An attendee at NYC's AI Agents Conference argues most companies are betting on defensibility strategies that won't survive. The analysis suggests prompt engineering and domain expertise won't protect against commoditization when engineering labor approaches free.
I've been to dozens of these conferences. I know the pitch: we're building the picks and shovels for the AI gold rush. We bundle expensive engineering and domain expertise into tools that solve real problems. Except this time, engineering is becoming free and domain expertise is text that can be copied.
The conference floor was packed with observability platforms, governance tools, supervisor agents, and data substrates. Companies selling solutions to problems that emerged this year when agents hit production. Everyone was implicitly betting on a new moat to replace the old SaaS model.
The old pitch was simple: we bundle R&D you can't afford into tools you can. But in a world where AI can vibe-code much of what these booths were selling in days or weeks, that moat evaporates. The expensive part was always the engineering. Now engineering is approaching free.
According to a detailed Reddit post from an attendee, one VC speaker said his key metric for evaluating AI-native startups is ARR per engineer—and that number should be climbing. Translation: fewer humans generating more revenue, because the AI does the work.

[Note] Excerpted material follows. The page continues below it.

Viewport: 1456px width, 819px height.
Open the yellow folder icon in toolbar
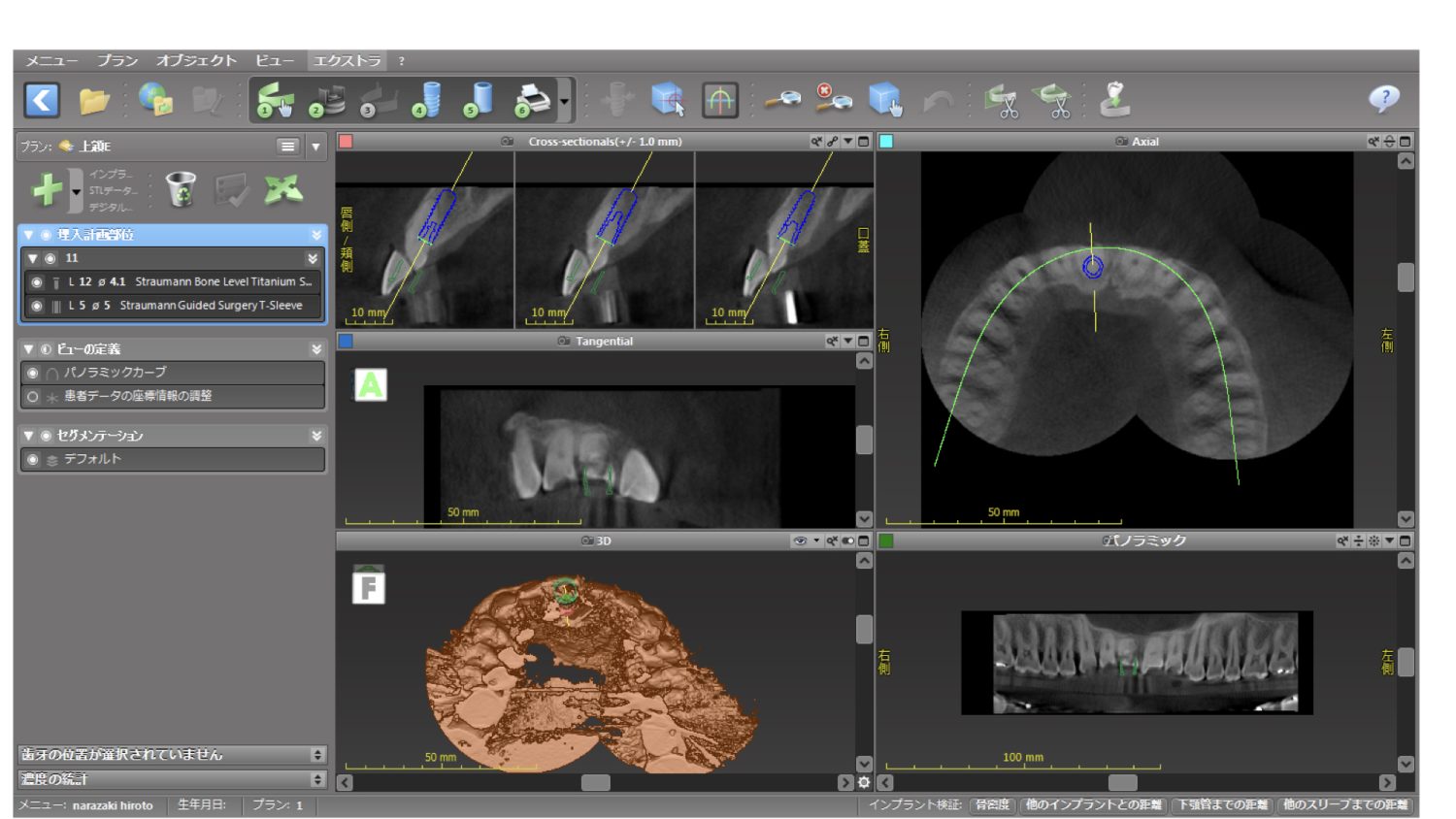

The most popular bet at the conference was on encoded domain expertise. Hire lawyers to build legal AI, doctors to build medical AI, engineers to build developer tools. The expertise is the moat, the thinking goes.
I'm skeptical. Prompt architecture is text. It's portable. The expertise underneath is often abundant—there are over a million lawyers in the USA alone. The righteous destiny for this category is open marketplaces of prompt architecture, not trade secrets.

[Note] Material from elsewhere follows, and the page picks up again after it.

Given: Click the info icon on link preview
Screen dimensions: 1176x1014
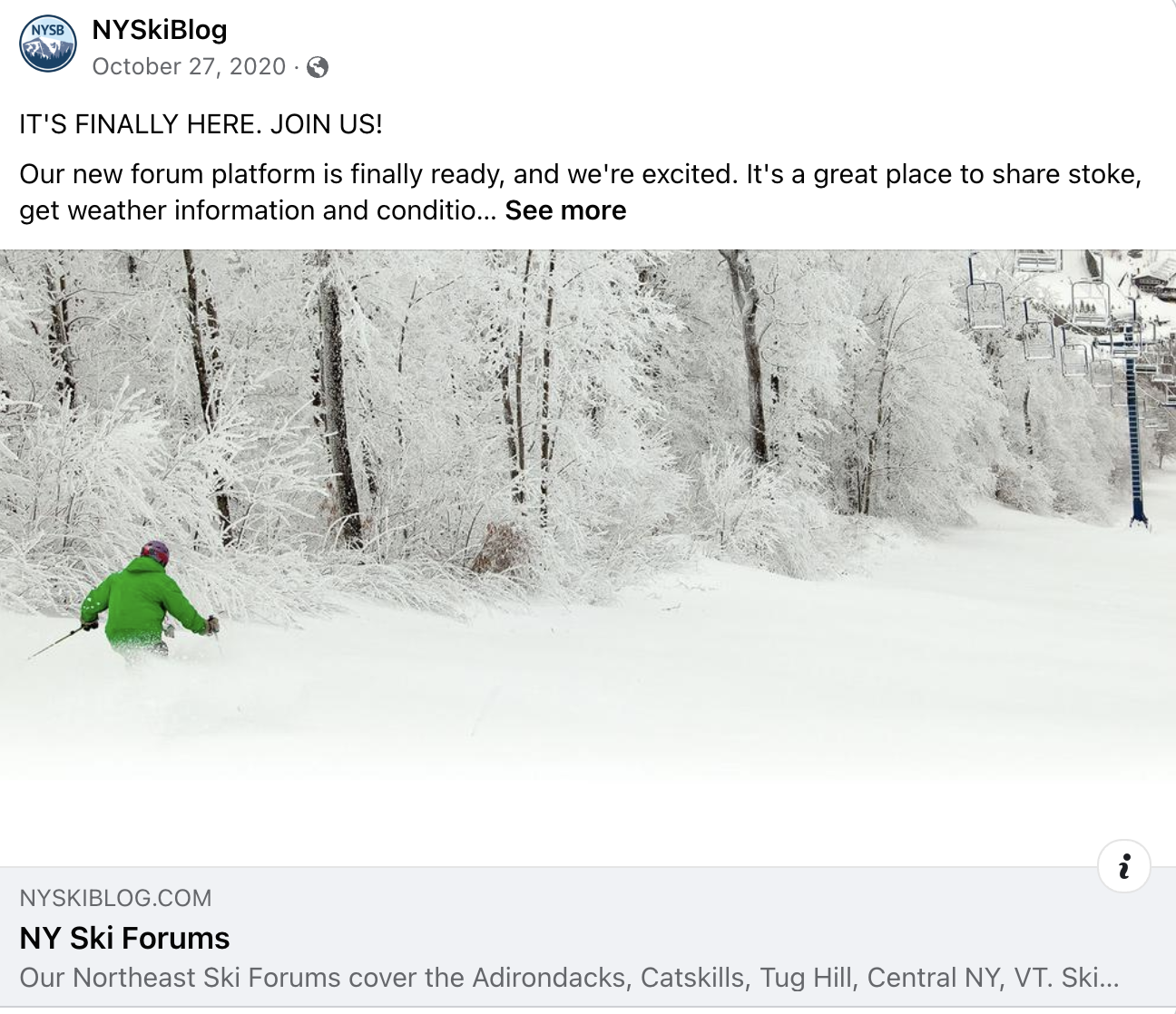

Another popular approach: data substrate companies that wire up databases, pipelines, Slack threads, and tickets into context graphs agents can reason over. Connect a database, watch an agent crawl the schema and produce a chatbot interface. It feels magical.
But strip the magic away and most of these are prompt architectures on top of LLMs plus data ingestion. You're defending yourself against open-source alternatives and your customer's internal team.